§ **Task to complete**: The records that follow must be reproduced in full, exactly as written.

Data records
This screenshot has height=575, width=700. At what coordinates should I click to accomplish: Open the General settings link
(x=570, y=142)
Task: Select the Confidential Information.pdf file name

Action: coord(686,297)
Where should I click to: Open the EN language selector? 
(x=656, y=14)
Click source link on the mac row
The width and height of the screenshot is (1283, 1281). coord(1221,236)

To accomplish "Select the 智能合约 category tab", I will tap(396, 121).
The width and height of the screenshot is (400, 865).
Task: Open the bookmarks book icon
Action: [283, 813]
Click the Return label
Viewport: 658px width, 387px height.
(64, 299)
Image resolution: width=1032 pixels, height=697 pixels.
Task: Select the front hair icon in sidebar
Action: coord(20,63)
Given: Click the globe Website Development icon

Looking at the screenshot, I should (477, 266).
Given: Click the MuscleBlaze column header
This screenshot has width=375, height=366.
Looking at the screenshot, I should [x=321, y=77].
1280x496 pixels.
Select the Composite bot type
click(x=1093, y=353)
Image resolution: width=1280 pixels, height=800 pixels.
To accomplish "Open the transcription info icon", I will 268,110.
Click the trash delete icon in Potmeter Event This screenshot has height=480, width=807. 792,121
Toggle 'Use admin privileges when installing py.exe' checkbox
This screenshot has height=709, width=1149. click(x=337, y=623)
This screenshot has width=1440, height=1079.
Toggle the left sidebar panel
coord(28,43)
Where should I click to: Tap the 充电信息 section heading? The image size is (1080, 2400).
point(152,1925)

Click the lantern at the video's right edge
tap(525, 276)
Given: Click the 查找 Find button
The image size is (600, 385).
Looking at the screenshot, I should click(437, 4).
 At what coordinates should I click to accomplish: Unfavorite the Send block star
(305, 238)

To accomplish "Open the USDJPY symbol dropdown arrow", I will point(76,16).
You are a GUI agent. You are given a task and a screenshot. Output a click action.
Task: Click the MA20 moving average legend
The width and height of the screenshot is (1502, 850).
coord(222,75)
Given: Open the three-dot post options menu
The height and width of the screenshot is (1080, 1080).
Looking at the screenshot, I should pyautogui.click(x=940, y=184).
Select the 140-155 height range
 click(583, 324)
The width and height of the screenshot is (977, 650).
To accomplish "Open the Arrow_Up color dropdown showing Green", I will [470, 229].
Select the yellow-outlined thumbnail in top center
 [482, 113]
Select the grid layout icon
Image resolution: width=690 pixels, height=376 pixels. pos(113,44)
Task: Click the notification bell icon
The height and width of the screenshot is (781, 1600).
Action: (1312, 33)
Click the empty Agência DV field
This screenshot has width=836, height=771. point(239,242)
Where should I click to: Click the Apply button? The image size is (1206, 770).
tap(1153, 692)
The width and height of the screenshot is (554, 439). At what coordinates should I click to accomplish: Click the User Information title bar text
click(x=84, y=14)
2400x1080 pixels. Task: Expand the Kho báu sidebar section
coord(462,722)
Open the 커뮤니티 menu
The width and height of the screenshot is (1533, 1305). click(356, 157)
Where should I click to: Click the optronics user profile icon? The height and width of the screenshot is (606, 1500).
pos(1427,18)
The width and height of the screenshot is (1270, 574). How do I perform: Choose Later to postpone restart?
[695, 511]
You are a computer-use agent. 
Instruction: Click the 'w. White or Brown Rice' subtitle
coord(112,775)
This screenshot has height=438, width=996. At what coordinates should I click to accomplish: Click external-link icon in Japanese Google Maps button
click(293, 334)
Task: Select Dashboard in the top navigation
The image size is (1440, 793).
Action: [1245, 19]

§ **Exercise answer**:
This screenshot has height=575, width=700. At what coordinates should I click to accomplish: Open the General settings link
(x=570, y=142)
Task: Select the Confidential Information.pdf file name

Action: coord(686,297)
Where should I click to: Open the EN language selector? 
(x=656, y=14)
Click source link on the mac row
The width and height of the screenshot is (1283, 1281). coord(1221,236)

To accomplish "Select the 智能合约 category tab", I will tap(396, 121).
The width and height of the screenshot is (400, 865).
Task: Open the bookmarks book icon
Action: [283, 813]
Click the Return label
Viewport: 658px width, 387px height.
(64, 299)
Image resolution: width=1032 pixels, height=697 pixels.
Task: Select the front hair icon in sidebar
Action: coord(20,63)
Given: Click the globe Website Development icon

Looking at the screenshot, I should (477, 266).
Given: Click the MuscleBlaze column header
This screenshot has width=375, height=366.
Looking at the screenshot, I should [x=321, y=77].
1280x496 pixels.
Select the Composite bot type
click(x=1093, y=353)
Image resolution: width=1280 pixels, height=800 pixels.
To accomplish "Open the transcription info icon", I will 268,110.
Click the trash delete icon in Potmeter Event This screenshot has height=480, width=807. 792,121
Toggle 'Use admin privileges when installing py.exe' checkbox
This screenshot has height=709, width=1149. click(x=337, y=623)
This screenshot has width=1440, height=1079.
Toggle the left sidebar panel
coord(28,43)
Where should I click to: Tap the 充电信息 section heading? The image size is (1080, 2400).
point(152,1925)

Click the lantern at the video's right edge
tap(525, 276)
Given: Click the 查找 Find button
The image size is (600, 385).
Looking at the screenshot, I should click(437, 4).
 At what coordinates should I click to accomplish: Unfavorite the Send block star
(305, 238)

To accomplish "Open the USDJPY symbol dropdown arrow", I will point(76,16).
You are a GUI agent. You are given a task and a screenshot. Output a click action.
Task: Click the MA20 moving average legend
The width and height of the screenshot is (1502, 850).
coord(222,75)
Given: Open the three-dot post options menu
The height and width of the screenshot is (1080, 1080).
Looking at the screenshot, I should pyautogui.click(x=940, y=184).
Select the 140-155 height range
 click(583, 324)
The width and height of the screenshot is (977, 650).
To accomplish "Open the Arrow_Up color dropdown showing Green", I will [470, 229].
Select the yellow-outlined thumbnail in top center
 [482, 113]
Select the grid layout icon
Image resolution: width=690 pixels, height=376 pixels. pos(113,44)
Task: Click the notification bell icon
The height and width of the screenshot is (781, 1600).
Action: (1312, 33)
Click the empty Agência DV field
This screenshot has width=836, height=771. point(239,242)
Where should I click to: Click the Apply button? The image size is (1206, 770).
tap(1153, 692)
The width and height of the screenshot is (554, 439). At what coordinates should I click to accomplish: Click the User Information title bar text
click(x=84, y=14)
2400x1080 pixels. Task: Expand the Kho báu sidebar section
coord(462,722)
Open the 커뮤니티 menu
The width and height of the screenshot is (1533, 1305). click(356, 157)
Where should I click to: Click the optronics user profile icon? The height and width of the screenshot is (606, 1500).
pos(1427,18)
The width and height of the screenshot is (1270, 574). How do I perform: Choose Later to postpone restart?
[695, 511]
You are a computer-use agent. 
Instruction: Click the 'w. White or Brown Rice' subtitle
coord(112,775)
This screenshot has height=438, width=996. At what coordinates should I click to accomplish: Click external-link icon in Japanese Google Maps button
click(293, 334)
Task: Select Dashboard in the top navigation
The image size is (1440, 793).
Action: [1245, 19]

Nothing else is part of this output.